The NYT will probably survive, because there's enough paying leftists to support ONE publication, and the NYT seems to be the one they've chosen.
But the rest are going to die, because they are all run by morons intent upon going after the same minimal market.
The Left speaks with one voice, no dissent is allowed by the True Believers. And that means that there's no point in subscribing to The Atlantic, Rolling Stone, AND the NYT. All three are going to give you the exact same thing. So one will get funded, and all the rest will die.
Couldn't happen to more deserving people
There is quite a contrast between the financial health of the NYT and the financial black hole that is the WP. The NYT discovered gimmicks like Wordle, features like Wirecutter, and domestic interest content like recipes. If you are a boojie lefty, the NYT is your go to source. Why do you need two sources of lefty agitprop?

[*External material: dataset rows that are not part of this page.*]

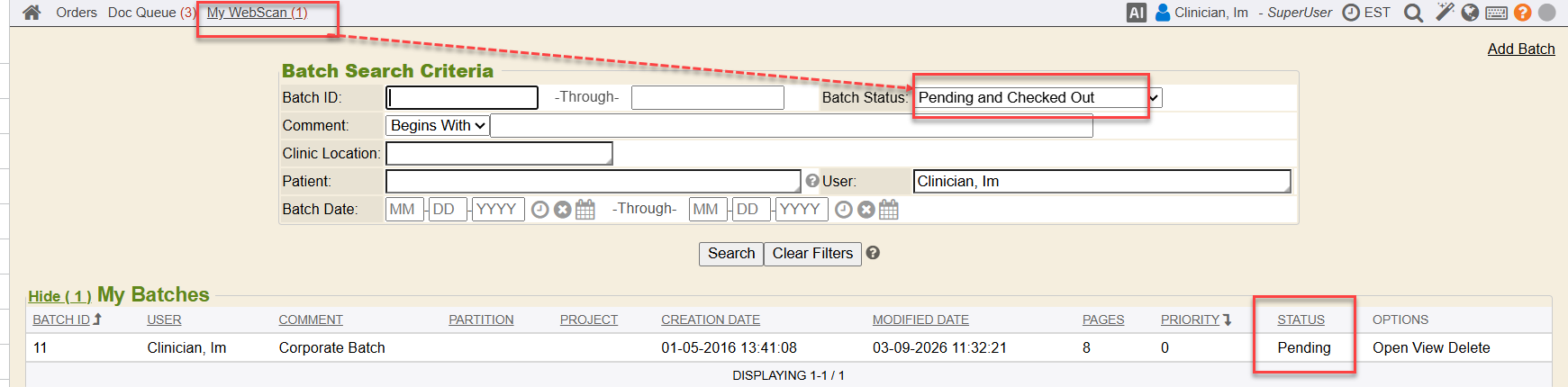The height and width of the screenshot is (387, 1568).
Task: Open calendar picker for starting Batch Date
Action: [585, 210]
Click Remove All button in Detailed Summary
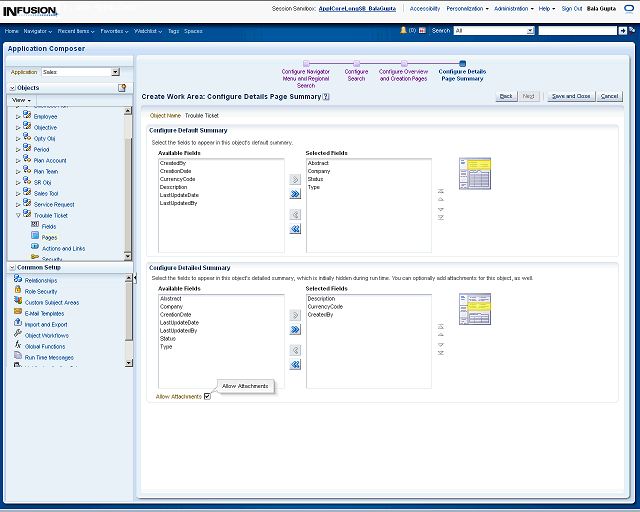 click(x=295, y=365)
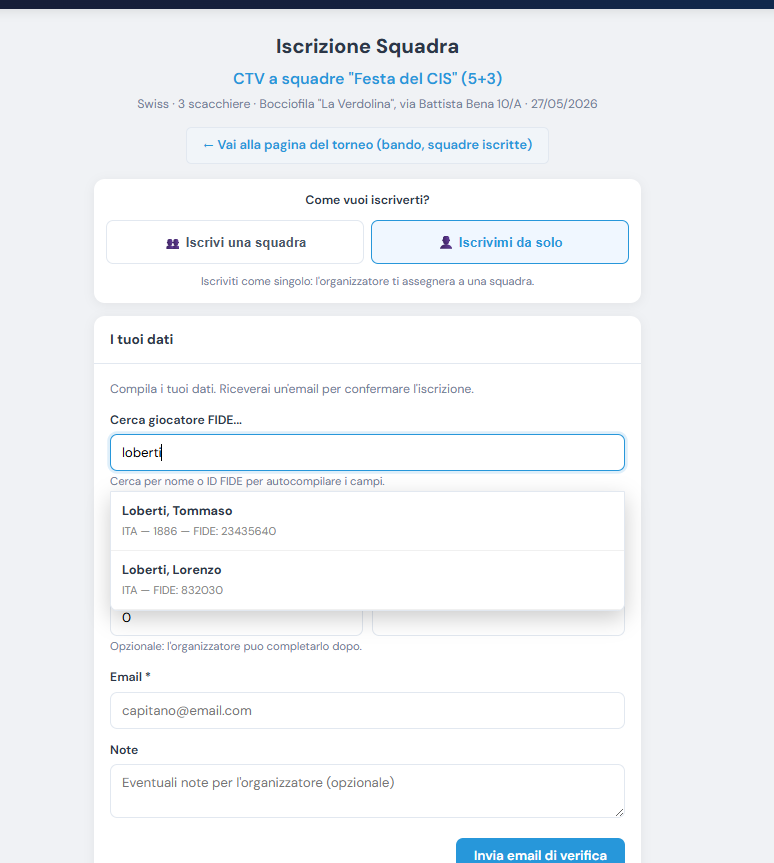Grab the Note textarea resize handle

619,812
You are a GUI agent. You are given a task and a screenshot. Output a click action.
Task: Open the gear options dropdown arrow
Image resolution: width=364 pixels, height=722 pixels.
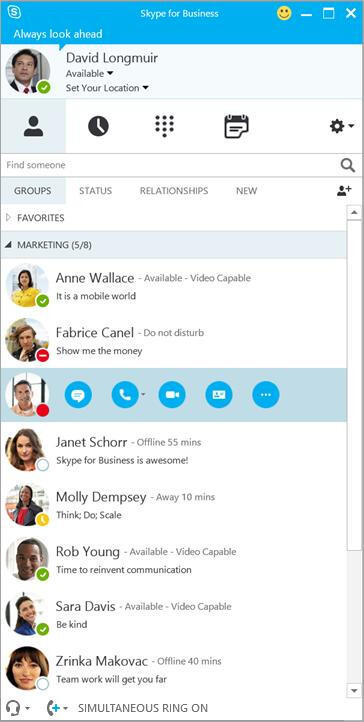point(352,126)
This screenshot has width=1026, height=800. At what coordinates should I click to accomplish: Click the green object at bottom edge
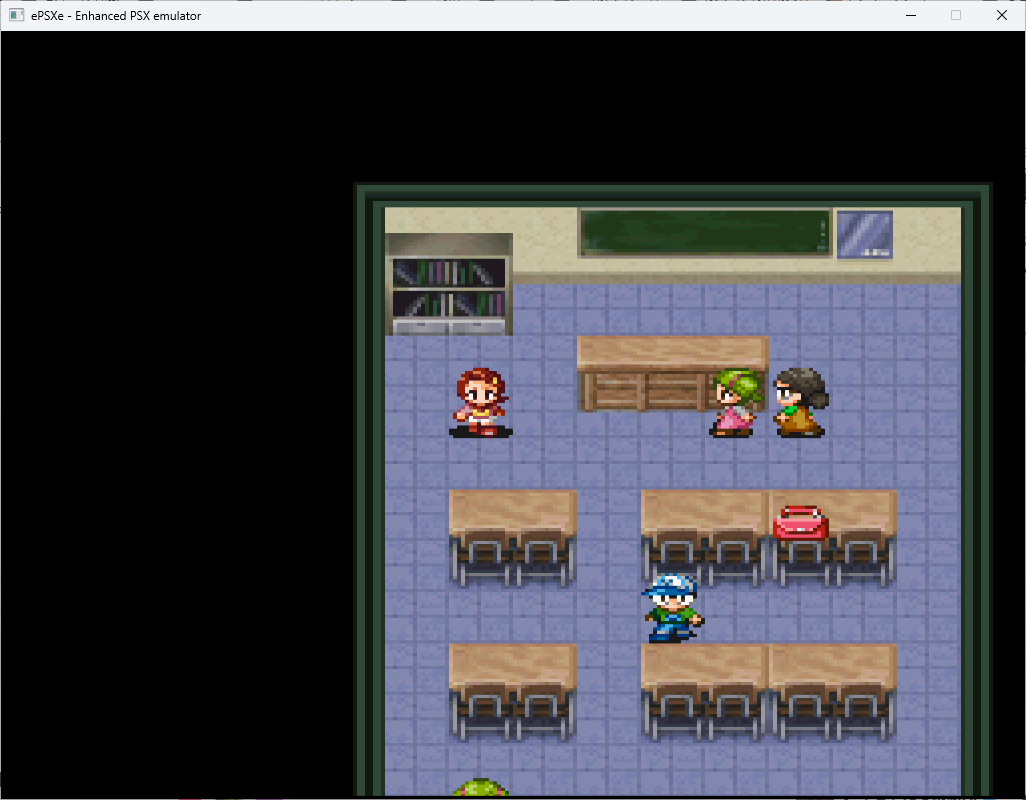481,788

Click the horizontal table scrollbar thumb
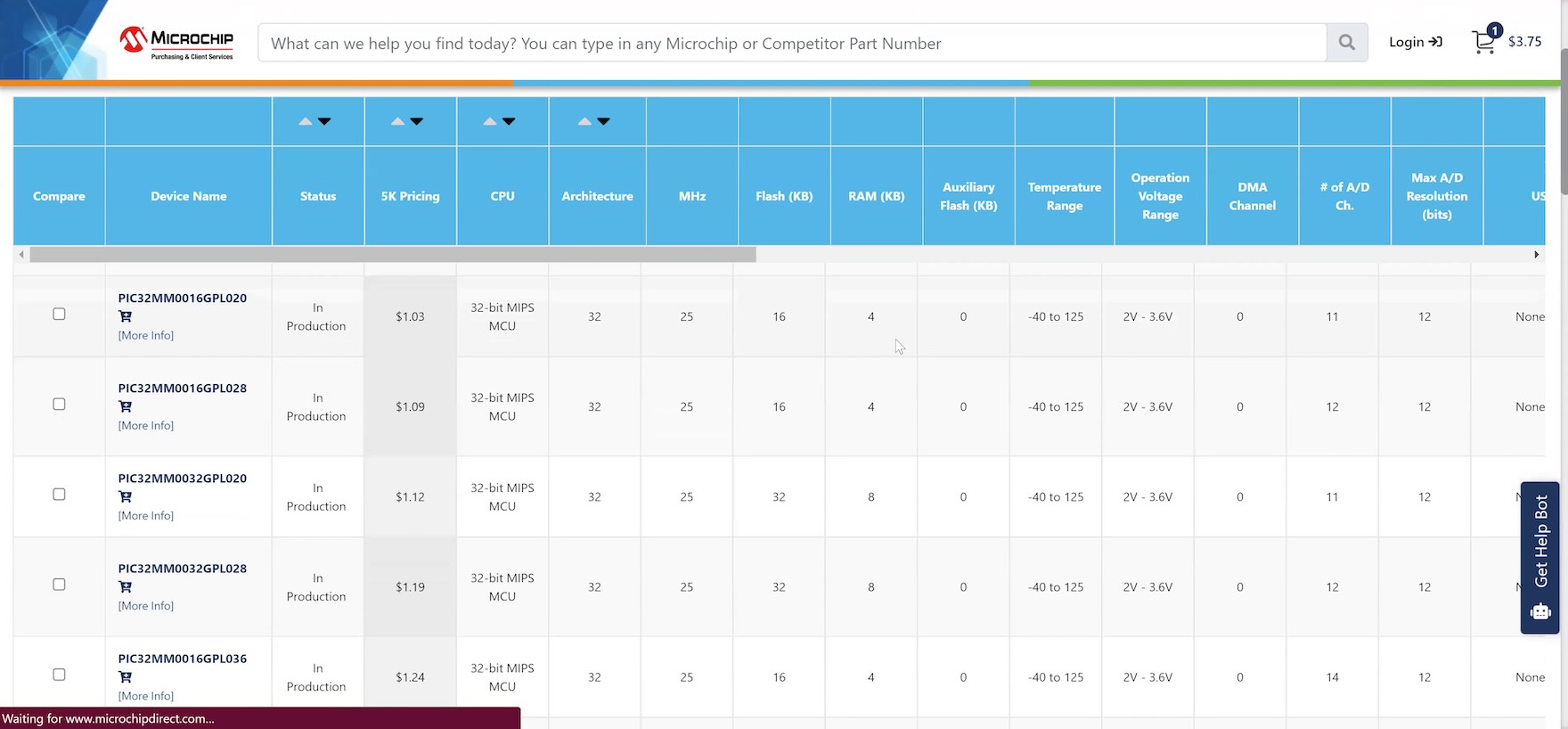[392, 255]
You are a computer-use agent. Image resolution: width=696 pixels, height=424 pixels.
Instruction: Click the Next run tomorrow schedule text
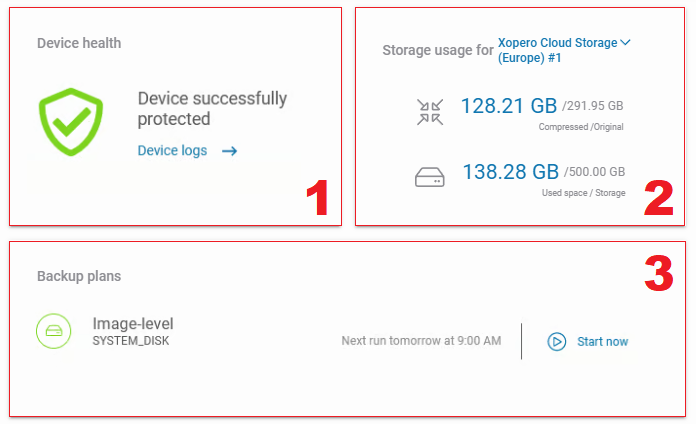421,341
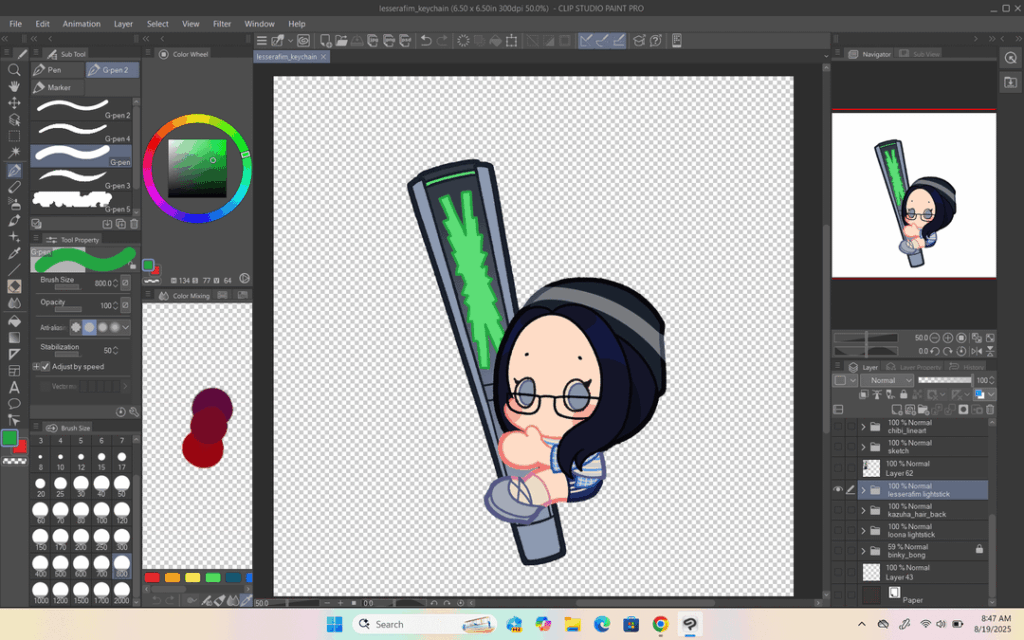Viewport: 1024px width, 640px height.
Task: Open the Filter menu
Action: (x=221, y=23)
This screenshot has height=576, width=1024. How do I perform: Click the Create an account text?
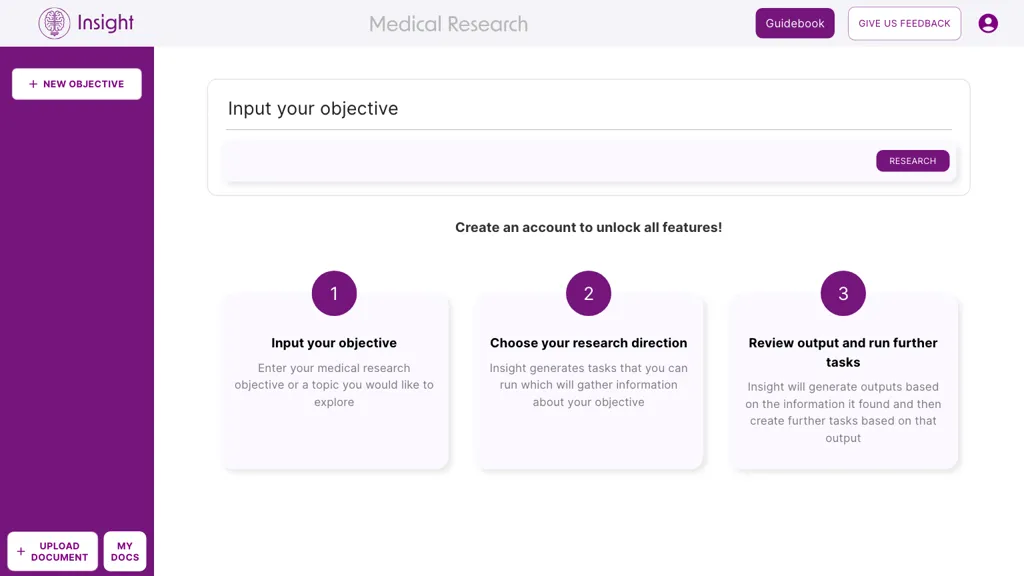(588, 227)
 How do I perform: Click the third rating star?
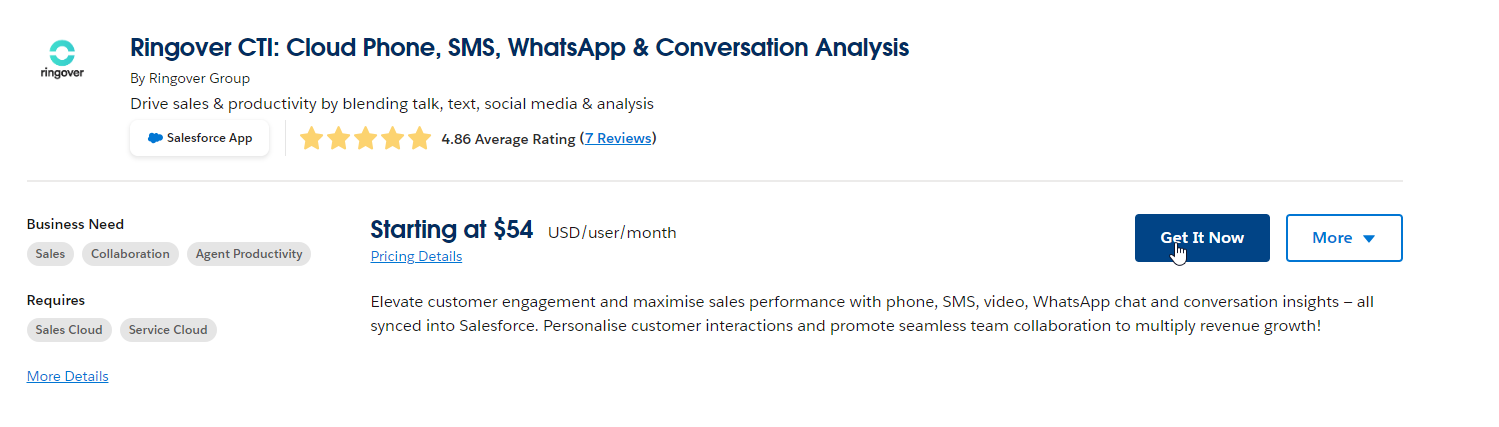pos(366,138)
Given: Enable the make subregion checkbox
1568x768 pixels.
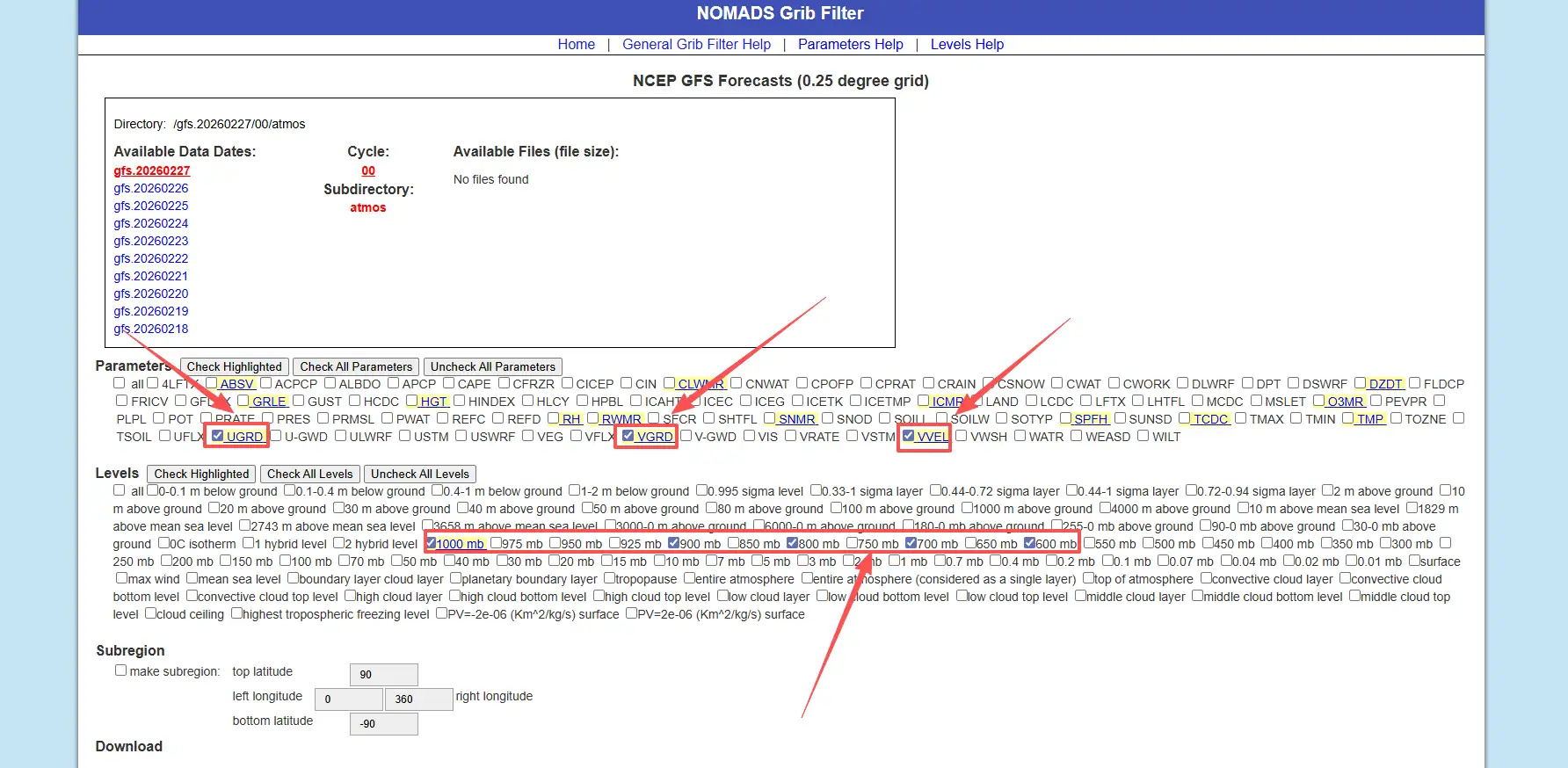Looking at the screenshot, I should click(x=121, y=670).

Years ago, when Netflix still mailed DVDs, I ordered the "collector's edition" or some such of Citizen Kane. I had seen it years earlier, but was ready for another look. Turned out that this edition had three separate commentaries on the film, they were each quite distinctive and interesting, so I watched the whole film four times over several weeks. The commentary on the revolutionary camera tricks was the most interesting. Welles didn't know what he didn't know, so he was demanding the impossible--and getting it, from his genius cameraman.
I should have just purchased that set while it was available.
Kak: "Turns out democracy doesn't die in darkness. It drowns in corruption, ignorance, and lies."
I don't know about corruption but "ignorance and lies" is an apt description of the Washington Post product.
"Now, tell me honestly, my boy, don't you think it's rather unwise to continue this philanthropic enterprise, this Inquirer that's costing you a million dollar a year?
Bezos has seen the end of Citizen Kane, and knows that Kane does eventually run out of money. Plus, now he is divorced and has less money to run out of.
What's it to Bezos? Why doesn't he just bankroll the operation? Make it so good it's worthy of spending money on?
That would require money and effort.